Surprisingly, there’s a lot you can learn about B2B marketing from your inflight magazine
I’m posting this from Brisbane airport – on the back of what might be the most productive flight I’ve ever had.
You might rightfully ask: “What the hell does Steve on a plane have to do with me?”
My answer is hidden in the inflight magazine, and specifically in the adverts.
Some background: Whilst most print media is dying, the inflight magazine remains one of the best ways for brands to reach senior business executives. You’ve got a captive audience of millions of affluent and time poor execs. As the advertising market has gotten more and more fragmented – the inflight mag is one of the few remaining places where consumer brands can reach a large audience of senior business people.
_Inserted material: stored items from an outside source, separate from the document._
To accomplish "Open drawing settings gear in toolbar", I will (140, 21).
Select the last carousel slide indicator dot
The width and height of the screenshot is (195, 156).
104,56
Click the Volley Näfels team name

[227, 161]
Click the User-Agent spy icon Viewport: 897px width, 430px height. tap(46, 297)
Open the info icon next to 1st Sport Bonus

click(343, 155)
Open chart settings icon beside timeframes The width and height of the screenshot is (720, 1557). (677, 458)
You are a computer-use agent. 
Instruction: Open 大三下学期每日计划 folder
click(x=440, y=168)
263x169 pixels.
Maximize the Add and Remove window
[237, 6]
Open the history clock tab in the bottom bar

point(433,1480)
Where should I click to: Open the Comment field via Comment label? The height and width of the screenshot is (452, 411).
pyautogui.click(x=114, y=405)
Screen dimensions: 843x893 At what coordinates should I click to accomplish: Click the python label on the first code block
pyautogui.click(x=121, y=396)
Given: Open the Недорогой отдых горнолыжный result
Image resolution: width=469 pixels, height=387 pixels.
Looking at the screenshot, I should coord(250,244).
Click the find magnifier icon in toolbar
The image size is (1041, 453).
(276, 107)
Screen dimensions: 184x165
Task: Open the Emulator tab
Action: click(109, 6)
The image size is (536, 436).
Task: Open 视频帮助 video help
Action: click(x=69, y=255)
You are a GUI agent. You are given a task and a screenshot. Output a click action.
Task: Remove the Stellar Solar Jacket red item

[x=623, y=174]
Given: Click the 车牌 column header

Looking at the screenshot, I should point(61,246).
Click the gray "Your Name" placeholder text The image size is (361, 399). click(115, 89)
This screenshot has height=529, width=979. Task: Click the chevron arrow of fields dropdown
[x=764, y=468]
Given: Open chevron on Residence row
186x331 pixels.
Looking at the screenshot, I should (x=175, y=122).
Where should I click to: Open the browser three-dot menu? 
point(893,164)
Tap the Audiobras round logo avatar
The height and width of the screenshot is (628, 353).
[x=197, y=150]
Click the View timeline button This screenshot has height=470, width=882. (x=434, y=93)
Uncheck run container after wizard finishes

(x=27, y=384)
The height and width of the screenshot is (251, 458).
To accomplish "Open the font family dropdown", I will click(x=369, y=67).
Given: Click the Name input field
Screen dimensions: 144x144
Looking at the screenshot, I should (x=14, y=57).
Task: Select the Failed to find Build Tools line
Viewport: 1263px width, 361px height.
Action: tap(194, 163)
I’m not here to suggest you advertise in the in-flight mag. For most specialist B2B businesses, you’re unlikely to see ROI (given you’re paying for everyone, not just your target market).
But that doesn’t mean that you can’t learn a simple but valuable B2B marketing secret from the brands that are investing millions of dollars into inflight advertising.
If you’re not selling to time poor business executives, stop reading
The consumer brands advertising in inflight magazines have invested millions to figure out what works in selling to stressed, senior executives. If you’re selling in B2B you’re almost certainly marketing to the same people (just a smaller subset).
The key takeaway here is you can learn a lot about how to attract and engage time poor executives by studying how inflight advertising works.
It’s all about “you”!
I’m including just about every full page advert from the latest edition of the Virgin Australia magazine (February 2015). Apologies for the photography – it’s quite hard to take studio quality snaps in 19D!
You’ll notice how these adverts consistently engage with the buyer on a personal level. It’s not about the brand. Instead it’s all about the buyer and what you can do for them. To demonstrate I’ve gone as far as to count the number of references to “you” and “your” in the advertising copy on each page. As you’ll see, these words come up a lot!
Without further introduction, your blow-by-blow summary of the February 2015 Virgin Australia magazine:
Crumpler: A bag with “your” personality
Europcar: “Your” time is precious
Hertz: We give “you” more points
Kinetic Super: “Your” superannuation doesn’t have to be boring
Mini: “Your” street legal go-cart
Big Ass Fans: “You’ll” love it
Singapore Air: An experience designed just for “you”
180 Group: Free up “your” cash
BCS: Reduce “your” stress
Epson: Makes “your” meetings easier
G-shock: Makes “your” travel easy
Specialized: Ride the way “you” want
Isuzu: Go wherever “you” want
Velocity credit: More travel for “you”
Bose: Just “your” music
Charles Darwin University: Find “your” next career
The Reconnection: I honestly have no idea what they do, but it’s all about “you”
TravelSim: Controlling “your” costs
Virgin Wines: How much will “you” save
Global Wallet: All about “your” travel experience
Ball: A record 11 mentions of “you”!
Velocity: Where are “you” going?
Pro-ject: Music with “your” style
Frederique Constant: It’s “your” passion
Allianz and Velocity: Insurance that comprehensively protects “you”
Oppo: Tightly written copy that’s all about “your” benefit
Trilogy: two times “you”
Phew! That’s a lot of “you”
My recommendation – it’s worth taking a few minutes right now to quickly introduce a few more references to the reader (“you” and “your”) into your marketing materials. You’ll see the benefit on your bottom line (see what I did there 🙂 ).